In 1865, the noted wine shipper Hermann Cruse acquired the chateau and its 120 hectares of vones. The Cruse dynasty provided the financial means to make one of the greatest wines in the Medoc. In 1975, Guy Tesseron, solidly implanted in the Cognac region, and owner of Lafon Rochet in St-Estephe, purchsed Pontet-Canet.
The family's avowed ambition is to pass on the history of Chateau Pontet-Canet and secure its future. Today, it is Guy Tesseron’s descendants who own the estate today: Alfred and his nieces Mélanie and Philippine, daughters of his late brother Gérard. Together, they have the same outlook. Alfred shares his vision of the estate with Mélanie, passing on to her its traditions, his outlook on vinegrowing and his passion for wine.
In 2004, the year of the first biodynamic trial which took place on 14 hectares, the wines were radiant, tighter and brighter. Alfred urged Jean-Michel to go further. The estate was fully converted to biodynamic agriculture. This decision became a commitment and a challenge, but also a first for a Médoc Classified Growth.
Since then, with each vintage comes new knowledge, furthering the understanding of the terroir in a profound way. The vine’s resistance to disease is better known today, the understanding of how different parcels behave has improved, always in keeping with biodynamic principles. It requires sincerity, pragmatism and transparency: in a nutshell, absolute dedication.
The wines of Chateau Pontet-Canet obtained organic certification from Ecocert and biodynamic certification from Biodyvin in 2010 and from Demeter in 2014.
A shared state of mind and a particular sensitivity are the key factors which have propelled Chateau Pontet-Canet to the summit of Bordeaux wines in recent years. They are the expression of the Tesseron family’s quiet determination to ensure continuity over the long term.
One of the world’s most classic and popular styles of red wine, Bordeaux-inspired blends have spread from their homeland in France to nearly every corner of the New World. Typically based on either Cabernet Sauvignon or Merlot and supported by Cabernet Franc, Malbec and Petit Verdot, the best of these are densely hued, fragrant, full of fruit and boast a structure that begs for cellar time.
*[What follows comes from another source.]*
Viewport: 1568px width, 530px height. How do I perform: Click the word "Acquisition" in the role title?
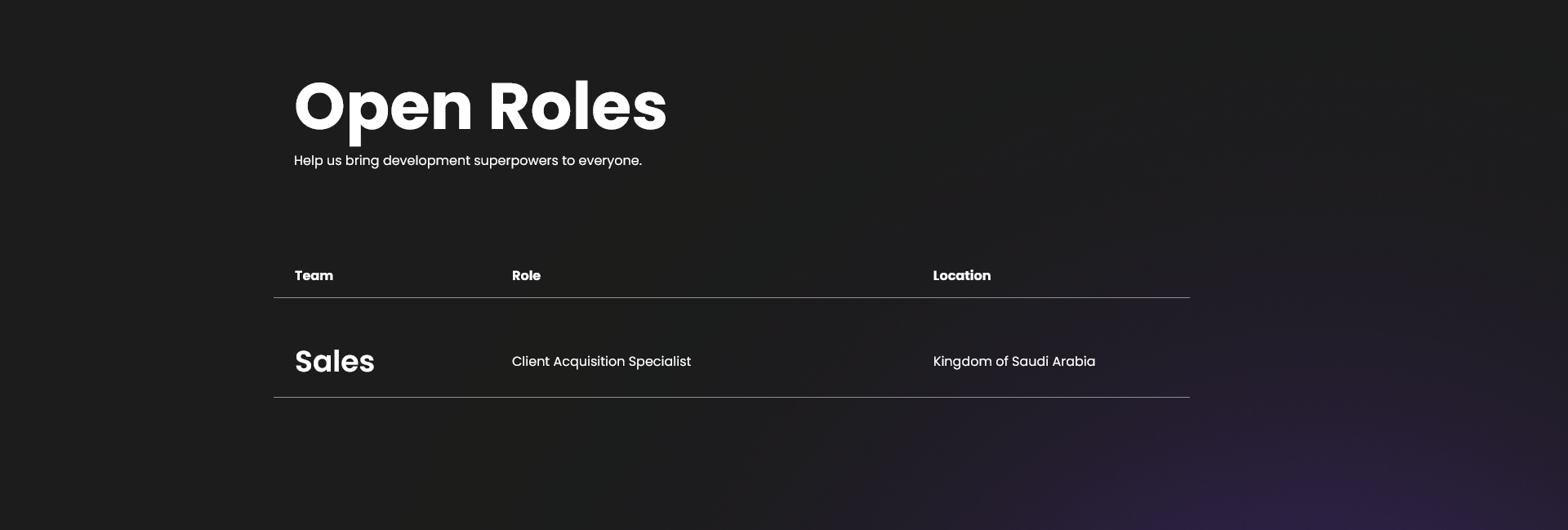pyautogui.click(x=589, y=362)
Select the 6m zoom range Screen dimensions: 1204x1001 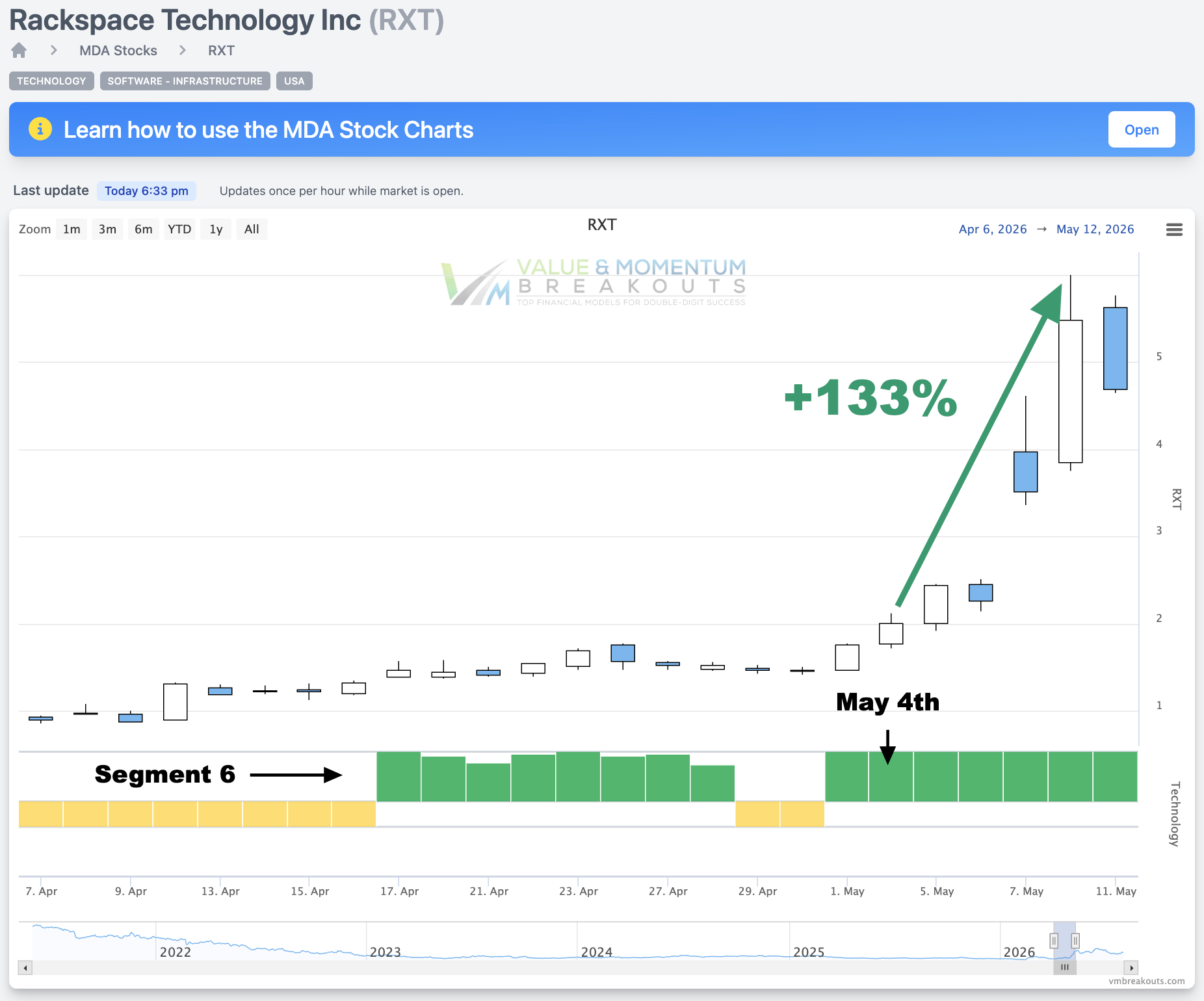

Somm Secret—Blends from Bordeaux are generally earthier compared to those from the New World, which tend to be fruit-dominant.
The leader on the Left Bank in number of first growth classified producers within its boundaries, Pauillac has more than any of the other appellations, at three of the five. Chateau Lafite Rothschild and Mouton Rothschild border St. Estephe on its northern end and Chateau Latour is at Pauillac’s southern end, bordering St. Julien.
While the first growths are certainly some of the better producers of the Left Bank, today they often compete with some of the “lower ranked” producers (second, third, fourth, fifth growth) in quality and value. The Left Bank of Bordeaux subscribes to an arguably outdated method of classification that goes back to 1855. The finest chateaux in that year were judged on the basis of reputation and trading price; changes in rank since then have been miniscule at best. Today producers such as Chateau Pontet-Canet, Chateau Grand Puy-Lacoste, Chateau Lynch-Bages, among others (all fifth growth) offer some of the most outstanding wines in all of Bordeaux.
Defining characteristics of fine wines from Pauillac (i.e. Cabernet-based Bordeaux Blends) include inky and juicy blackcurrant, cedar or cigar box and plush or chalky tannins.
Layers of gravel in the Pauillac region are key to its wines’ character and quality. The layers offer excellent drainage in the relatively flat topography of the region allowing water to run off into “jalles” or streams, which subsequently flow off into the Gironde.